In formulating the imperative arguments against criminal responses to HIV transmission and exposure we must again go back to the roots of this epidemic. HIV is treated exceptionally for one over-riding reason: the stigma associated with it as a sexually transmitted infection. No other infectious disease, not even any other sexually transmitted disease, is treated as HIV is treated. From May 1981, when the first case of AIDS was diagnosed within the gay community of San Francisco, HIV has been treated differentially, and more harshly.

It can truly be said that stigma lies at the heart of the experience of every person living with HIV – as is poignantly articulated by the witness of persons with HIV recorded at the meeting that the AIDS and Rights Alliance of Southern Africa held with the Open Society Institute in Johannesburg in July 2007. (2)

It is stigma that makes those at risk of HIV reluctant to be tested; it is stigma that makes it difficult – and often impossible – for them to speak about their infection; and it is stigma that continues to hinder access to the life-saving ARV therapies that are now increasingly available across Africa and elsewhere. Legislators – bewildered, or baffled, or at a loss as to how to respond effectively to the epidemic – may be seduced into erroneously taking recourse to criminalization, which may seem attractive, effective and media-friendly. Yet, tragically, it is primarily stigma that lies behind the drive towards criminal responses to the epidemic. It is stigma, rooted in the moralism connected with the sexual transmission of HIV that often provides the main impulse behind the enactment of these laws.
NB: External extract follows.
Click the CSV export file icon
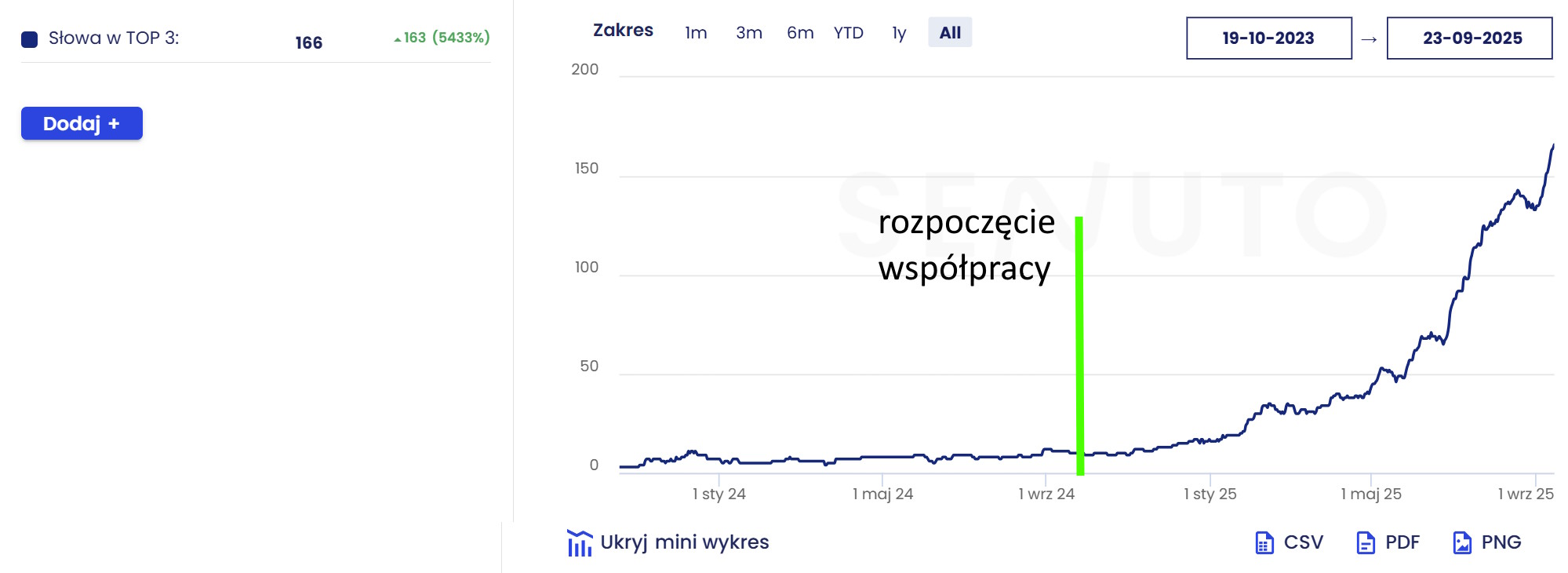Image resolution: width=1568 pixels, height=573 pixels. (x=1264, y=542)
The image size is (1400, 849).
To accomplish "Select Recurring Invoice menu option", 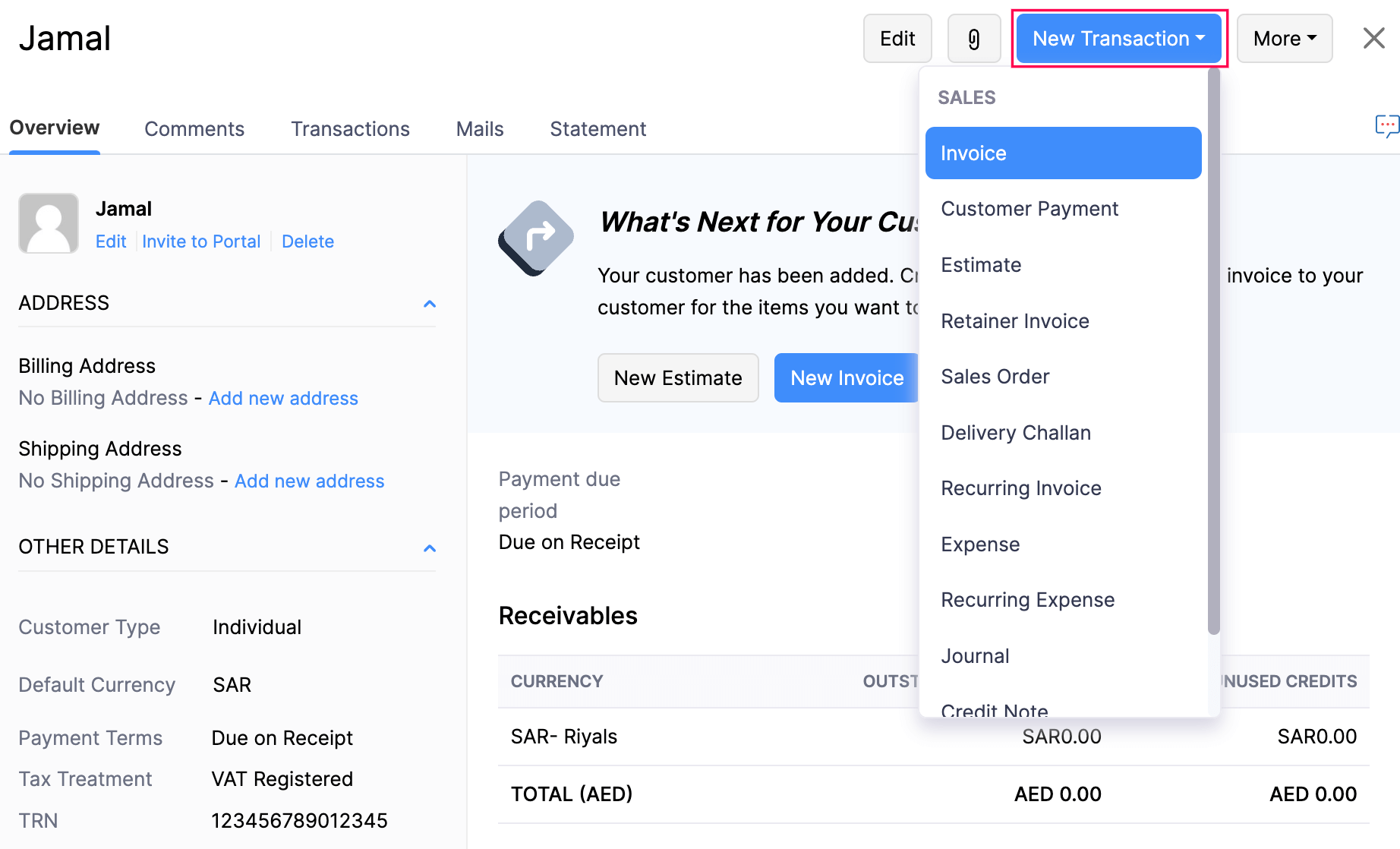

But the enactment of such laws in turn merely adds fuel to the fires of stigma. It is not only prosecutions for HIV transmission and exposure, but the chilling content of the enactment of the laws themselves, that reinforces the idea of HIV as a shameful,
disgraceful, unworthy condition. And so prosecutions and laws of this sort, by
reinforcing stigma, make it more difficult for those with or at risk of HIV to access testing, to talk about diagnosis with HIV, and to receive treatment and support.
We therefore have a drab but irrefutable calculus: these laws will lead to more deaths, more suffering and greater debilitation from AIDS. We ourselves and the UN system must speak skillfully and deftly and respectfully, but must not compromise principle in setting out the case against laws and prosecutions that detrimentally affect a just and rational response to AIDS.

Too many lives are at stake for that message to be blunted.

Notes
1 The meeting considered generally laws in Asia, Europe, Southern, Western and Central Africa.
2 See Meeting Report, ARASA/OSISA Meeting on the Criminalization of HIV Transmission, July, 2007

(Disclaimer: These remarks are those of the author and do not necessarily reflect the view of those attending the meeting or of the UNAIDS Secretariat, UNDP or other Cosponsors of UNAIDS.)